[Opening Passage for review section]
Detailed Explanation

Tap terms for definitions

01Background & Problem Definition

🍞 Hook: You know how you can be great at solving puzzles but not necessarily great at organizing your bookshelf? Solving and sorting are different skills.

🥬 The Concept (Embeddings):

What it is: A text embedding is a vector that places a sentence like “Cats purr” somewhere in a big space so similar ideas land close together.
How it works: 1) Read the sentence, 2) turn each word into numbers, 3) mix the signals across layers, 4) pool into one vector, 5) use distances to compare meaning.
Why it matters: Without embeddings, search engines, chat memory, and recommendation systems wouldn’t know that “doctor” is closer to “hospital” than to “volcano.”

🍞 Anchor: When you search for “best way to fix a bike chain,” good embeddings help fetch guides about bike repair, not recipes for donuts.

The world before this paper: People built strong embeddings by adapting large language models (LLMs) and then training them with contrastive learning so that matching pairs (like a question and its answer) pull together and non-matching pairs push apart. At the same time, new “reasoning” models were created using Reinforcement Learning with Verifiable Rewards (RLVR). These models got much better at step-by-step thinking, math chains-of-thought, and careful deliberation.

🍞 Hook: Imagine a student earns lots of gold stars for correct step-by-step solutions. You might expect they’ll also file their notes better.

🥬 The Concept (RLVR):

What it is: RLVR is a training method that rewards a model for verifiably correct outcomes (like correct math answers), not just for sounding nice.
How it works: 1) Model attempts a solution, 2) a checker verifies correctness, 3) the model gets a reward or penalty, 4) weights are nudged to increase future correct attempts.
[Closing Passage for review section]
[Opening Data under study section]
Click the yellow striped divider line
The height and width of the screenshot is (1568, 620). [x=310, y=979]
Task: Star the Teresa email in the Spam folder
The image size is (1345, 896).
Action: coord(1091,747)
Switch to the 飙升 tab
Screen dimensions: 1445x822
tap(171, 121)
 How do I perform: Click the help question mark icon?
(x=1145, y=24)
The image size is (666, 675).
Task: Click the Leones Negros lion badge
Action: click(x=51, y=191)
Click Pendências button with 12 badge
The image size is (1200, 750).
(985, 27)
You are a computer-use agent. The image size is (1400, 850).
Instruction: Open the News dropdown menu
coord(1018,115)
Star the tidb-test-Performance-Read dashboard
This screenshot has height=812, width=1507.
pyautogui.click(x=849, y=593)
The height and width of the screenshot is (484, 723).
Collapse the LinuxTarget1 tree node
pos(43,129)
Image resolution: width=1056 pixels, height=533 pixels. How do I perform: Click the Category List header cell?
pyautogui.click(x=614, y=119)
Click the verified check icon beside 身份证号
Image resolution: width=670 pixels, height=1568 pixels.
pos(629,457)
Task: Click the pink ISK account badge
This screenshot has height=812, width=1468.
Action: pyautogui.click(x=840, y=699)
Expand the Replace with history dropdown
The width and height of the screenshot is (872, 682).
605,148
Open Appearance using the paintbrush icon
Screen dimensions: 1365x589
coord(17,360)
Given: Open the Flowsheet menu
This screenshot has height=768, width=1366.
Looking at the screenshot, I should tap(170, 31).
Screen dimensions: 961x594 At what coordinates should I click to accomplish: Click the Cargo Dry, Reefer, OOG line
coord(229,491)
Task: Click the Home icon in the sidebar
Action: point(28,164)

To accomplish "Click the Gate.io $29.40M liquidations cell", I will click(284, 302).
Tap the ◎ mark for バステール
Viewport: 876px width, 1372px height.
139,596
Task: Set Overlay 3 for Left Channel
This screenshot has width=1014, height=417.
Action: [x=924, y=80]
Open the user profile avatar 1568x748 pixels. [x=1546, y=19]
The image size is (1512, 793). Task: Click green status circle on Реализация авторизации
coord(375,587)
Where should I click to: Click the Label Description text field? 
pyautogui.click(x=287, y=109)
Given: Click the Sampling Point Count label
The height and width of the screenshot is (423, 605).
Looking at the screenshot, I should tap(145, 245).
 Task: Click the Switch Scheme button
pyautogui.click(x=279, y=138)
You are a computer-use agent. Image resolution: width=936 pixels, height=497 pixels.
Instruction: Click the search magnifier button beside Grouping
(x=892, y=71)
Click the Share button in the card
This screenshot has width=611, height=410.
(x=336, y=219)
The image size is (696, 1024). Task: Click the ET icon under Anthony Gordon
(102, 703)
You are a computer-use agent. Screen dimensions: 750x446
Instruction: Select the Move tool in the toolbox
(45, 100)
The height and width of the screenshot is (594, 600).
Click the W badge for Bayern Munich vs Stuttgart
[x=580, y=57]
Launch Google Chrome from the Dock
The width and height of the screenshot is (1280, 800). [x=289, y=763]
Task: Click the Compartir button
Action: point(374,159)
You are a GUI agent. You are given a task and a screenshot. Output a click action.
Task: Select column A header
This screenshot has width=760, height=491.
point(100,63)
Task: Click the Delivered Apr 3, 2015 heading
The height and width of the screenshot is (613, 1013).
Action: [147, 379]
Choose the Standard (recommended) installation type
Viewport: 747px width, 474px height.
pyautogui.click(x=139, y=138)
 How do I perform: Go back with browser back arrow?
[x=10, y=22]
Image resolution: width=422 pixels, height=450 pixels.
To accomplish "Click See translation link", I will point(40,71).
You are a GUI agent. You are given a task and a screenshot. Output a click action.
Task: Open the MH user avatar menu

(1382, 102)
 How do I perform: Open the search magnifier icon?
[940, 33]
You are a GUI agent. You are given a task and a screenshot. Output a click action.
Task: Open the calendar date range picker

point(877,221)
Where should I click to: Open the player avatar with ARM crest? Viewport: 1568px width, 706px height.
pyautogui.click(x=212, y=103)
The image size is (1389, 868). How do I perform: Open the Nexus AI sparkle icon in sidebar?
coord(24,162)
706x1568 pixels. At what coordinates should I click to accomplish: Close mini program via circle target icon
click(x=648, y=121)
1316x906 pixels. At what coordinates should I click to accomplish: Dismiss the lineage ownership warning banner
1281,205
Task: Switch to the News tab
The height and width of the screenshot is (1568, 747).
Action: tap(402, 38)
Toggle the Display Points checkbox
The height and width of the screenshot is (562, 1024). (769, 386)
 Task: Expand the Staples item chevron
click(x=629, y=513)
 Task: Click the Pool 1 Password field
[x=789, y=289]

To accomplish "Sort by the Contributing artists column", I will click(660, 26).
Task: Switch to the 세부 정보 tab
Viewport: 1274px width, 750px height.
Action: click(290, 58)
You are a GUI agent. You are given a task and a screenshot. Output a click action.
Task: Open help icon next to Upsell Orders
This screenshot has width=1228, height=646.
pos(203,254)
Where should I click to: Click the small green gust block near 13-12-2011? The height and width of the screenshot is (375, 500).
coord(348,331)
[Closing Data under study section]
## Directions
For the explanation of embeddings and RLVR above, decide whether each of these statements agrees with it: (a) reasoning models trained with RLVR got worse at step-by-step thinking; (b) in building an embedding, pooling into one vector comes after mixing the signals across layers; (c) contrastive learning pushes non-matching pairs apart. Answer yes or no for each, and quote the words that decide it.

## Exercise response
(a) No: "These models got much better at step-by-step thinking, math chains-of-thought, and careful deliberation."
(b) Yes: "3) mix the signals across layers, 4) pool into one vector"
(c) Yes: "matching pairs (like a question and its answer) pull together and non-matching pairs push apart"